My understanding of PROC UPLOAD is that it is performing a record-by-record upload of the file along with some conversions and checks, which is helpful in some ways, but not particularly fast. PROC COPY, on the other hand, will happily copy the file without being quite as careful to maintain things like indexes and constraints; but it will be much faster. You just have to define a libref for your server's files.

For example, I sign on to my server and assign it the 'unix' nickname. Then I define a library on it: libname uwork server=unix slibref=work;

Then I execute the following PROC COPY code, using a randomly generated 1e7 row datafile. Following that, I also RSUBMIT a PROC UPLOAD for comparison purposes.

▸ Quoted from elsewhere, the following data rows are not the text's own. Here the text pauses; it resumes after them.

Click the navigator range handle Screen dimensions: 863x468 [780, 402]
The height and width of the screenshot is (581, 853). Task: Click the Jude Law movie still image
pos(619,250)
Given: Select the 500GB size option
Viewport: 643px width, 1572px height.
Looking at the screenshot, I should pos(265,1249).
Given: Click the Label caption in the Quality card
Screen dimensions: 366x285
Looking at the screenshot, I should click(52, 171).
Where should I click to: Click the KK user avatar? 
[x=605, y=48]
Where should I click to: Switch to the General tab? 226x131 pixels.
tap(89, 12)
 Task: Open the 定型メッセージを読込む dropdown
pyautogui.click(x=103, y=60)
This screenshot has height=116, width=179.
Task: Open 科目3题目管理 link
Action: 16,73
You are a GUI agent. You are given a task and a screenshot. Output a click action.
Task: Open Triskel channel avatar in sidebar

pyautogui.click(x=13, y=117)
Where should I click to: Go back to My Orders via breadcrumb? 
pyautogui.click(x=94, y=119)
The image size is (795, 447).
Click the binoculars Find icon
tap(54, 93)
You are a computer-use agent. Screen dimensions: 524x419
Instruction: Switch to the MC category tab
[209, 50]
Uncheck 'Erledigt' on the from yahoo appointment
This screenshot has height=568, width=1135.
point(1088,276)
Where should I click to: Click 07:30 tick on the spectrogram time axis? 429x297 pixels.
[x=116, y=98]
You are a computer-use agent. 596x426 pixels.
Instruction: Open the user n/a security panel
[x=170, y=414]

48   proc copy in=work out=uwork;
NOTE: Writing HTML Body file: sashtml.htm
49   select test;
50   run;

NOTE: Copying WORK.TEST to UWORK.TEST (memtype=DATA).
NOTE: There were 10000000 observations read from the data set WORK.TEST.
NOTE: The data set UWORK.TEST has 10000000 observations and 1 variables.
NOTE: PROCEDURE COPY used (Total process time):
      real time           13.07 seconds
      cpu time            1.93 seconds


51   rsubmit;
NOTE: Remote submit to UNIX commencing.
3    proc upload data=test;
4    run;


NOTE: Upload in progress from data=WORK.TEST to out=WORK.TEST
NOTE: 80000000 bytes were transferred at 1445217 bytes/second.
NOTE: The data set WORK.TEST has 10000000 observations and 1 variables.
NOTE: Uploaded 10000000 observations of 1 variables.
NOTE: The data set WORK.TEST has 10000000 observations and 1 variables.
NOTE: PROCEDURE UPLOAD used:
      real time           55.46 seconds
      cpu time            42.09 seconds


NOTE: Remote submit to UNIX complete.

PROC COPY is still not quite as fast as OS copying, but it's much closer in speed. PROC UPLOAD is actually quite a bit slower than even a regular data step, because it's doing some checking; in fact, here the data step is comparable to PROC COPY due to the simplicity of the dataset (and probably the fact that I have a 64k block size, meaning that a data step is using the server's 16k block size while PROC COPY presumably does not).

52   data uwork.test;
53   set test;
54   run;

NOTE: There were 10000000 observations read from the data set WORK.TEST.
NOTE: The data set UWORK.TEST has 10000000 observations and 1 variables.
NOTE: DATA statement used (Total process time):
      real time           12.60 seconds
      cpu time            1.66 seconds

In general in 'real world' situations, PROC COPY is faster than a data step, but both are faster than PROC UPLOAD - unless you need to use proc upload because of complexities in your situation (I have never seen a reason to, but I know it is possible). I think that PROC UPLOAD was more necessary in older versions of SAS but is largely unneeded now, but given my experience is fairly limited in terms of hardware setups this may not apply to your situation.

0
votes

FTP, if available from the source server, is much faster than proc upload or proc copy. These both operate on a record-by-record basis and can be CPU-bound over fast network connections, especially for very wide datasets. A single FTP transfer will attempt to use all available bandwidth, with negligible CPU cost.

This assumes that the destination server can use the unmodified transferred file - if not, the time required to make it usable might negate the increased transfer speed of FTP.